Ich spürte, wie mir eine Träne entwischte. „Natürlich tue ich das, doch freust du dich denn nicht auch ein bisschen für mich, dass ich mein Glück endlich gefunden habe?“
„Wie kann ich mich freuen, wenn dein Glück dein Leben beenden kann?“, fragte er trocken. Ich fühlte unter meinen Händen an seinem Nacken, dass er zitterte.
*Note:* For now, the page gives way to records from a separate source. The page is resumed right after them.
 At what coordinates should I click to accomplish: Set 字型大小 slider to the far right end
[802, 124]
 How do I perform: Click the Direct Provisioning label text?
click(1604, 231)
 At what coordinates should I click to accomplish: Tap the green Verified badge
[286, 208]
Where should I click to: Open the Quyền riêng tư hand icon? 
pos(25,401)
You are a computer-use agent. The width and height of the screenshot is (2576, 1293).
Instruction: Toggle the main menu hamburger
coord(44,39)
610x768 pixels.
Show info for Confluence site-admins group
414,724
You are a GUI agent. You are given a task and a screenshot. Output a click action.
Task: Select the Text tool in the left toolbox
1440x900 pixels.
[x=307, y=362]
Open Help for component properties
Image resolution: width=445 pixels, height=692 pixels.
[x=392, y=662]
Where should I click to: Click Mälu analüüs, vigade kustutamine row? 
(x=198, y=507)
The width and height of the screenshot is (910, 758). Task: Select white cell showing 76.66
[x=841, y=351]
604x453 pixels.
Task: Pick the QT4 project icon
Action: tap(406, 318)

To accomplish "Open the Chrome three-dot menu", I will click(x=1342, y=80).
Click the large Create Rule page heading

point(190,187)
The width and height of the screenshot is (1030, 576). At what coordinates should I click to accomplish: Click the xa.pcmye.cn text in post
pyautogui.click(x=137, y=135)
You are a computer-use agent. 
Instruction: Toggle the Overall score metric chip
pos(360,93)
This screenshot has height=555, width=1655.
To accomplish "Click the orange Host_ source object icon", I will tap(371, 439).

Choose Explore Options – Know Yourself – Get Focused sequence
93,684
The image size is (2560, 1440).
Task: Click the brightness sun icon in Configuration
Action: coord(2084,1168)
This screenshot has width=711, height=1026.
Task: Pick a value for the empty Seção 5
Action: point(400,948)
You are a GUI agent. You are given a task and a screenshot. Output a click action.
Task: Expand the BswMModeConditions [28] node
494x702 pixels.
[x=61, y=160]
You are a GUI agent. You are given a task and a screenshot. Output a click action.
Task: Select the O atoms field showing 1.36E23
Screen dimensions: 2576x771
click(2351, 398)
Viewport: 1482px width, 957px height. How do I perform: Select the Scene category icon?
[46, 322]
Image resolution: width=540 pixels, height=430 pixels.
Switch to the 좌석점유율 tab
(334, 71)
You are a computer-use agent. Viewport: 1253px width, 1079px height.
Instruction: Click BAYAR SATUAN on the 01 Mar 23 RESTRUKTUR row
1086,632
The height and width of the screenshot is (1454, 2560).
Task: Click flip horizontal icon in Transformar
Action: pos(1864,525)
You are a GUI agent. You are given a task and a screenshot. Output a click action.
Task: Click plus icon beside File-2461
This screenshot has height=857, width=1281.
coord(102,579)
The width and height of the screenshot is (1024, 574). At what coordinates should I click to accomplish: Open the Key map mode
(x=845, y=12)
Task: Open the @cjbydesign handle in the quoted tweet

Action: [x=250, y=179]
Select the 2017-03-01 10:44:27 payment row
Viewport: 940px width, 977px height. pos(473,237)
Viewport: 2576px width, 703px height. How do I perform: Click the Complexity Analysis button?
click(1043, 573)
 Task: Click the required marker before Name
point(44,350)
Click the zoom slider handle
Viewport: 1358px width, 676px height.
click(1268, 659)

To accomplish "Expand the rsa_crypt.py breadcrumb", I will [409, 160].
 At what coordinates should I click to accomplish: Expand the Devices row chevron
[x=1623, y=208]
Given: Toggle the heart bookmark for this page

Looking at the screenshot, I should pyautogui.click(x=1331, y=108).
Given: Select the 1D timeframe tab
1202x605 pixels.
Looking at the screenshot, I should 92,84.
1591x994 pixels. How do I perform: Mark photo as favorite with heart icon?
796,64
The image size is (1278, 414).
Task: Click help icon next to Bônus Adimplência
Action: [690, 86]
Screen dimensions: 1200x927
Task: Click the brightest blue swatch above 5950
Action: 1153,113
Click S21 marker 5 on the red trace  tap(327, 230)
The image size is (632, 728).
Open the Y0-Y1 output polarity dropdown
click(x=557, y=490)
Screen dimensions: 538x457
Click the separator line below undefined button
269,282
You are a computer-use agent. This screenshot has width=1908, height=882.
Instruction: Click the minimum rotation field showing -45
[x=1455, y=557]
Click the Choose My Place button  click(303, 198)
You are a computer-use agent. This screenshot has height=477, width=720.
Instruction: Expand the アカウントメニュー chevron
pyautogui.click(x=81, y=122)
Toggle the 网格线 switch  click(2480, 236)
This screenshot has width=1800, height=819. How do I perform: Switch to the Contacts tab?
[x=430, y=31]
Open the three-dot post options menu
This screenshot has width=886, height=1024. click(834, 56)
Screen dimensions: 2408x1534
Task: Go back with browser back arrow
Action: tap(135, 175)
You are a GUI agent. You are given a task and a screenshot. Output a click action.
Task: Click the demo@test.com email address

Ich legte meine Arme von seinem Hals nach unten um seinen Bauch und genoss die Wärme seiner Haut. „Solange du mich nicht allein lässt, ist alles gut.“
„Woher soll ich mir dessen so sicher sein?“
Ich lauschte seinem Herzen und spürte meines gleichzeitig in mir pochen. „Bis unsere Herzen aufhören zu schlagen, wirst du mein bester Freund sein und ich deine beste Freundin, ist das nicht Versicherung genug?“
„Und“, hauchte er vorsichtig, „wenn mir das nicht reicht?“
„Jake, bitte … mach es mir nicht noch schwerer.“
„Ich glaube, du solltest jetzt gehen“, drang eine ruhige, seidenweiche Stimme an mein Ohr. Jake ließ mich sofort los und ich war dabei, zu straucheln und rücklings Bekanntschaft mit dem Schulhofboden zu machen, als mich zwei eisige, steinharte Arme auffingen. Mit weit aufgerissenen Augen starrte ich auf zwei goldbraune, von Zorn und Ungeduld gezeichnete kreisrunde Punkte, die von einem bleichen Gesicht umschlossen wurden.
Edward stellte mich wieder aufrecht hin und ich streckte sofort eine Hand nach Jake aus, aber er ignorierte sie. Stattdessen sah er mich mit einem vor Leidenschaft und Sorge glühenden Blick an.
„Glaub nicht, ich würde dich jemals aufgeben, Bella“, sagte er, dann drehte er sich um und rannte. Schneller, als es eigentlich normal gewesen wäre, wurde er wieder vom Schatten der Nacht verschluckt.
Ich sah Edward fragend an. „Musste das jetzt sein?“
Er antwortete nicht auf meine Frage, runzelte nur die Stirn, zog die Nase kraus und sah ihm nach. „Dein bester Freund stinkt nach Hund.“ Er sagte es ohne einen Anflug von Humor.
Wie eine saftige Ohrfeige schlugen mir seine trockenen Worte ins Gesicht. Es stimmte schon; die Muskeln an seinen Oberarmen hatten enorm zugenommen, auch seine Brust war kräftiger gewesen, außerdem schien er wieder zehn Zentimeter größer zu sein. Aber gleich das …?
War es nicht dafür noch viel zu früh?